_Exercise aim_: Would you please copy each line below that includes the string "value"?
Top of Source information
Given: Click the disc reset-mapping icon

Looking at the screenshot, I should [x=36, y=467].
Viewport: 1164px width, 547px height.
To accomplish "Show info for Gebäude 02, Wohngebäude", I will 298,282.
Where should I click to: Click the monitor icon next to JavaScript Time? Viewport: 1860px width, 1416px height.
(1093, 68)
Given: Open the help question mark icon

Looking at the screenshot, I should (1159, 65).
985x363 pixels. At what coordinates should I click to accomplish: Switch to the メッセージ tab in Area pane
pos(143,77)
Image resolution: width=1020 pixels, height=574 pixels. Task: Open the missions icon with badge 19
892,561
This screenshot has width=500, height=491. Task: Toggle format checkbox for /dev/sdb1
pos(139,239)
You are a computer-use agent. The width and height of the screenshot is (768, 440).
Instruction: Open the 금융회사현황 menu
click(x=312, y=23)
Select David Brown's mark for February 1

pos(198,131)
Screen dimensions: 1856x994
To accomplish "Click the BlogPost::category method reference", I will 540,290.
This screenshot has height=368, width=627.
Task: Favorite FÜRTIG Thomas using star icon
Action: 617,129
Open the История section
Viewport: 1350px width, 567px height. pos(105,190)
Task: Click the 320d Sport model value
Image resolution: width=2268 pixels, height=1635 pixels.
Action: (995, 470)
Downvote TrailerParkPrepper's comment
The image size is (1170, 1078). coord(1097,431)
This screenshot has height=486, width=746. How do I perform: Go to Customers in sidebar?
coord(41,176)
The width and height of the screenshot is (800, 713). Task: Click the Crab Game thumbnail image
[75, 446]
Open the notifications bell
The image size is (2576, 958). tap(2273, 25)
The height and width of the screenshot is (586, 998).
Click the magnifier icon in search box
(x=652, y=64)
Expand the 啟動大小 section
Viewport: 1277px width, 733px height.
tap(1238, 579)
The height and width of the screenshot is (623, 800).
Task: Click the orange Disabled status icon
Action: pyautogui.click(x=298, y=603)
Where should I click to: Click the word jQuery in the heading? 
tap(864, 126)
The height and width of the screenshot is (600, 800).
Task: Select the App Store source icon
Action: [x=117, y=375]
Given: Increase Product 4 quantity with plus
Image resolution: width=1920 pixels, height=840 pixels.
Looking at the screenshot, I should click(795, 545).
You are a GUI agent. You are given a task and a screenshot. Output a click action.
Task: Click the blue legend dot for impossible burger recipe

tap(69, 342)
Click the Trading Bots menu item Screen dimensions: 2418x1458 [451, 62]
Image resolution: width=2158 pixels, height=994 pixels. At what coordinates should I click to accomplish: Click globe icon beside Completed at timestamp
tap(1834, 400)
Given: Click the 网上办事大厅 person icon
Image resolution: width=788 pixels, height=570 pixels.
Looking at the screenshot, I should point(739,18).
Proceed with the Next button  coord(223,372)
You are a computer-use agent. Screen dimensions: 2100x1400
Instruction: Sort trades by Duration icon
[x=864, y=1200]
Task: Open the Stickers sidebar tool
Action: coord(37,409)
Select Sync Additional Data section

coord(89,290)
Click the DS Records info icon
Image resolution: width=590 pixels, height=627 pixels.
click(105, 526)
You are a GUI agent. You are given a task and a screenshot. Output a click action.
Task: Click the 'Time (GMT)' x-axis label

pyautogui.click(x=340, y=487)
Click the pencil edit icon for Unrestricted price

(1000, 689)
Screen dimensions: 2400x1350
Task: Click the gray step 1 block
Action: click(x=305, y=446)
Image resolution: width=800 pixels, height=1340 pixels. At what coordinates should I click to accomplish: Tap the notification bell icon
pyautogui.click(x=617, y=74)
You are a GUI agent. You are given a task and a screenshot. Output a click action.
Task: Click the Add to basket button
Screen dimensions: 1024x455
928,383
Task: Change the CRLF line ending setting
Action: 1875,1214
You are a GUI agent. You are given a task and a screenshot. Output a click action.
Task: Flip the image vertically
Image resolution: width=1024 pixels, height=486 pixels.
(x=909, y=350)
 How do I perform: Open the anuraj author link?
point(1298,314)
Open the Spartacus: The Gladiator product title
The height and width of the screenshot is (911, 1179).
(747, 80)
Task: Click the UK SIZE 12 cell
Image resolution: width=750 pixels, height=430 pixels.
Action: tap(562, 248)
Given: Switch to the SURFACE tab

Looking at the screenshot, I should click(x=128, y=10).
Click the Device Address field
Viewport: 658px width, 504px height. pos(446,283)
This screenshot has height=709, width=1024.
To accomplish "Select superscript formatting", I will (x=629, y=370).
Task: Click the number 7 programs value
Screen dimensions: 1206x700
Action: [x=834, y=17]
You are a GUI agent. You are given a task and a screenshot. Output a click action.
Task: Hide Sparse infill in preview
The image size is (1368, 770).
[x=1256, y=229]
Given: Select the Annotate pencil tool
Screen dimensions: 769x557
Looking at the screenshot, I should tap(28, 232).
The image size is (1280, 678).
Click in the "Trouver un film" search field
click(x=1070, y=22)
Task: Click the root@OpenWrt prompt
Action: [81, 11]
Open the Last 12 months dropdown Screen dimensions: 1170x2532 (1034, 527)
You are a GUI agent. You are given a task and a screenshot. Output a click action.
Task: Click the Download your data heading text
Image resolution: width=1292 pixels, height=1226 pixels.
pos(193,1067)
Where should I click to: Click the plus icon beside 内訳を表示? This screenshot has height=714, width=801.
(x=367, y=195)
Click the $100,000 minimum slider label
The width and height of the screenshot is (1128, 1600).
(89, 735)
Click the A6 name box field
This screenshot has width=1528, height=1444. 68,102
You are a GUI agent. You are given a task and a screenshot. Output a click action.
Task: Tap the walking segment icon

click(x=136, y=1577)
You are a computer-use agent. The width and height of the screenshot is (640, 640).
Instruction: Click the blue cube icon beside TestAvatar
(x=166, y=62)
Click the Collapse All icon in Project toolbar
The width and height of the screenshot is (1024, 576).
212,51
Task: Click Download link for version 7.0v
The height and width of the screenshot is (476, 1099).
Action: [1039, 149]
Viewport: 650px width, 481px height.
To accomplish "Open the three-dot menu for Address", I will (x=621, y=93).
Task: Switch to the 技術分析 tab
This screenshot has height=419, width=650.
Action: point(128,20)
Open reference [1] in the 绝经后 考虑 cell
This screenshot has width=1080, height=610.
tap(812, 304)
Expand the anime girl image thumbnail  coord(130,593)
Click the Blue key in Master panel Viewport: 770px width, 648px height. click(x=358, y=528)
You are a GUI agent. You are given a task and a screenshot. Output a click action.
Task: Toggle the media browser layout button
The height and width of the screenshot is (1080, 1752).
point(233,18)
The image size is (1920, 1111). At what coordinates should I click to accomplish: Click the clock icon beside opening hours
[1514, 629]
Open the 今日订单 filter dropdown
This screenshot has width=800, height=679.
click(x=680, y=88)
Bottom of Source information
_Solution to the exercise_:
Task: Click the 320d Sport model value
Task: Click the number 7 programs value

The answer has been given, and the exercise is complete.